Facebook Sets Woeful Wall Street Record With $120 Billion Market Cap Hit

Social network’s stock craters 19 percent on Thursday

Last Updated: July 27, 2018 @ 1:01 PM

Facebook just had an infamously bad day on Wall Street.

The social network closed down 19 percent on the day, shaving $120 billion off its market cap in the process — making it the biggest single-day hit in stock market history.

The nosedive replaces Intel’s $91 billion drop back in 2000 as the worst single-day performance in Wall Street history.

Down goes Facebook (via Google)

Facebook is now worth about $504 billion, after its underwhelming second quarter earnings sent investors running for the hills.

The drop was especially painful for co-founder and CEO Mark Zuckerberg, the company’s biggest shareholder. Zuckerberg had upwards of $15 billion erased from his net worth on Thursday — on paper, at least.

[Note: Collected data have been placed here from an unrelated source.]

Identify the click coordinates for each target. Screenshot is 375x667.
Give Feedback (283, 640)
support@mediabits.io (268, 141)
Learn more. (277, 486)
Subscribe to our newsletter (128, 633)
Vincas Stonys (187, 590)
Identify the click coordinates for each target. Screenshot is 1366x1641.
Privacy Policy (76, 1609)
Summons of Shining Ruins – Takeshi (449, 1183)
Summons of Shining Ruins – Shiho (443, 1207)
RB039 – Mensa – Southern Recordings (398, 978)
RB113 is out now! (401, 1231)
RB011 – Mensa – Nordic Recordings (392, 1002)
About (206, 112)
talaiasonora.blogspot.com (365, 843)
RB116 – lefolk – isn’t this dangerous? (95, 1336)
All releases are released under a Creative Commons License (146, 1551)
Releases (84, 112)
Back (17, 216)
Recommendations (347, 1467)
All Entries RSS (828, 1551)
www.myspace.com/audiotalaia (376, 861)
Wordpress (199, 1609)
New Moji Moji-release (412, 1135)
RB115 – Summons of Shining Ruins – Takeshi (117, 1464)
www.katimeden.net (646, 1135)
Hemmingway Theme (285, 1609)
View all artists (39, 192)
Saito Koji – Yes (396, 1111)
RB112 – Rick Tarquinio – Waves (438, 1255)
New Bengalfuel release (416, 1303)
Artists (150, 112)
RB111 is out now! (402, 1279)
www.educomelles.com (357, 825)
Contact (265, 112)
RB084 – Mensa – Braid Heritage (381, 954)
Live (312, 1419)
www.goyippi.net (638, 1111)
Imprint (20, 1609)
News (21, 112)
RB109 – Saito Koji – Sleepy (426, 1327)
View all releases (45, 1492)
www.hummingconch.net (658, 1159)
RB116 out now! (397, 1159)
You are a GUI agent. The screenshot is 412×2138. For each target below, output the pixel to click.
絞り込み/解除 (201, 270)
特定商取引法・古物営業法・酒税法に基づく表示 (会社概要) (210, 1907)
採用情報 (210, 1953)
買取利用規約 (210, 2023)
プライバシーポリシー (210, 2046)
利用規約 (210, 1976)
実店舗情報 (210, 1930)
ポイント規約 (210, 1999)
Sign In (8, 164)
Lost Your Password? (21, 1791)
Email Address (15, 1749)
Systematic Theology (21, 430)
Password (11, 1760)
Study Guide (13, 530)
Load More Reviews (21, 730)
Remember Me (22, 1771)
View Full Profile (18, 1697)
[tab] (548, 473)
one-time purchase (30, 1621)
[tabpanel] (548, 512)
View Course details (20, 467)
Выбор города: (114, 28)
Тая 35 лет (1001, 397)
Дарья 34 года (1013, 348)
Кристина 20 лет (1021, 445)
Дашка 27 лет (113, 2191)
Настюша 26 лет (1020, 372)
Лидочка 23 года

Facebook has been updating its platform to better safeguard users in the wake of the Cambridge Analytica data leak, when up to 87 million users had their profiles unwittingly accessed by the political firm. Executives, including Zuckerberg and COO Sheryl Sandberg, have made the rounds in recent months, telling reporters and Congress how the company plans to improve.

But the leak has largely been a non-issue for Wall Street — Facebook closed at an all-time high of $218 per share before its second quarter earnings were announced on Wednesday. The issue for Wall Street turned out to be money and users.

Facebook missed its revenue marks for the first time in 13 quarters, despite setting a company record with more than $13 billion in sales. Compounding matters, CFO David Wehner told investors on the company’s earnings call to not expect the same rapid sales growth in the quarters ahead. During the second half of 2018, Wehner said, “We expect our revenue growth rates to decline by high single digit percentages from prior quarters sequentially.” That comment was anathema to investors.

Another issue for Facebook is user growth. The social network crawled to 1.47 billion daily active users in Q2, an increase of just 1.4 percent over Q1. That’s the company’s slowest quarter-over-quarter growth ever. Further, daily users in the U.S. remained static at 185 million people, while use actually declined in Europe, in part due to the implementation of new EU privacy laws.